Why have we started answering the question “How are you?” by saying “Busy”? 

 

Do you ever feel pressure to get things done? Be productive? Be efficient? Be doing something, anything? I often feel these things. It’s hard for me to sit and do nothing. I feel like I’m being lazy. Even if I have half a day where I am not getting things done it puts me in a mood. I get down on myself and start to beat myself up. I start saying things like, “I need to get going. I need to get things done. I need to stop just sitting around.” 

 

A couple weeks ago I had a day like this. It really affected my mood and I wrestled with God all day. At the end of it I didn’t have this big revelation or some come to Jesus moment. I honestly just sat in struggle all day. I really wanted to share this because if this happens to you it is important to me that you know that you’re not alone. 

 

This is what I wrote in my journal that day:

 

“Today has been kinda bleh.

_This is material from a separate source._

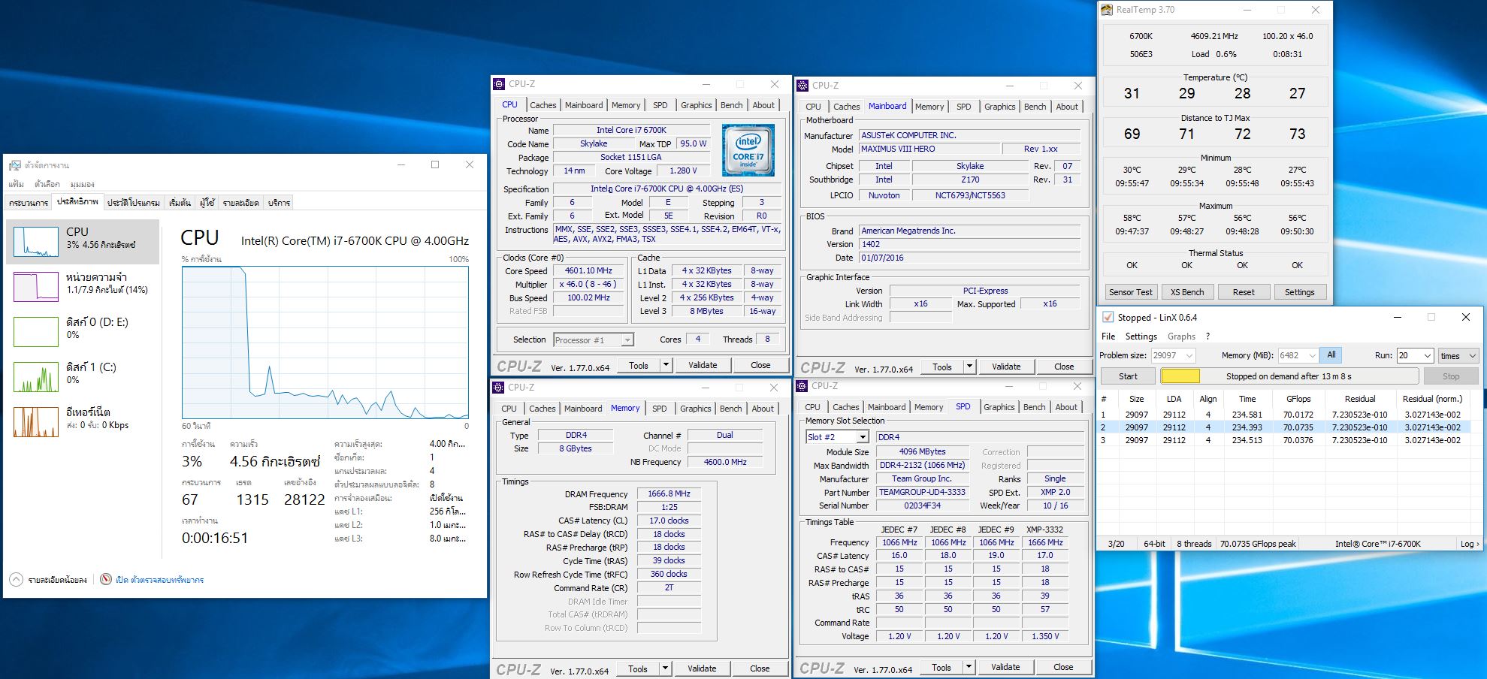This screenshot has height=679, width=1487.
Task: Open Resource Monitor icon in Task Manager
Action: click(x=107, y=580)

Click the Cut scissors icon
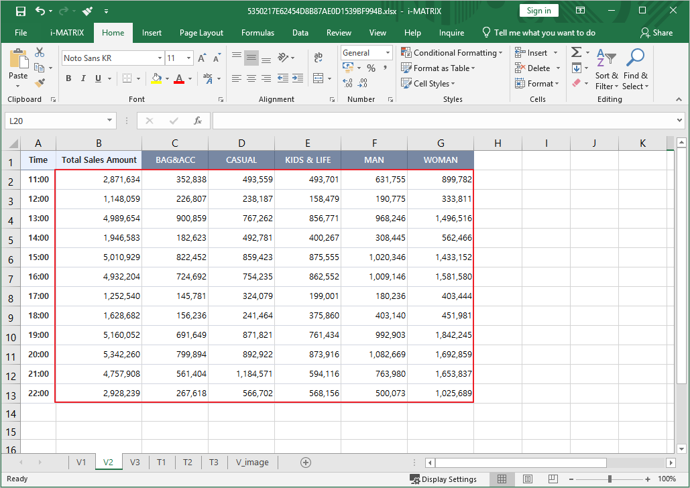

There’s been a lot of reminding myself that my worth, value, and fact that I’m loved doesn’t come from how productive or efficient I am. I still feel like it’s something I understand in my head but don’t fully believe in my heart. 

 

I’m frustrated that I can’t seem to get it. I’m loved without doing anything. I’m loved more than I can understand even if I just lay in bed all day. I’m loved cause that’s who God is. He created me to be loved and it’s okay to have days where I just sit in that. I’ve repeated “I’m loved. I’m loved. I’m loved.” to myself all day, not because I feel like I’m on the verge of a breakdown but just because I feel bleh and like I don’t truly believe it if I’m not being productive. 

 

I need to get the truth to settle deep down that I am so emphatically loved. I am so unequivocally loved. I am so undoubtedly, assuredly, and entirely loved no matter what. No matter how I perform in life or because of anything I do. Period. End of story.”

 

And that’s where I left it going to sleep that night. No better at accepting God’s love than when I woke up.This isn’t something I sit in everyday but I will have a day like this every once in a while. I also don’t think this is something I am going to get good at in one day. So here I am, my brokenness laid out on the table for you to see. I know I’m not the only one. I just want you to know that you aren’t alone either.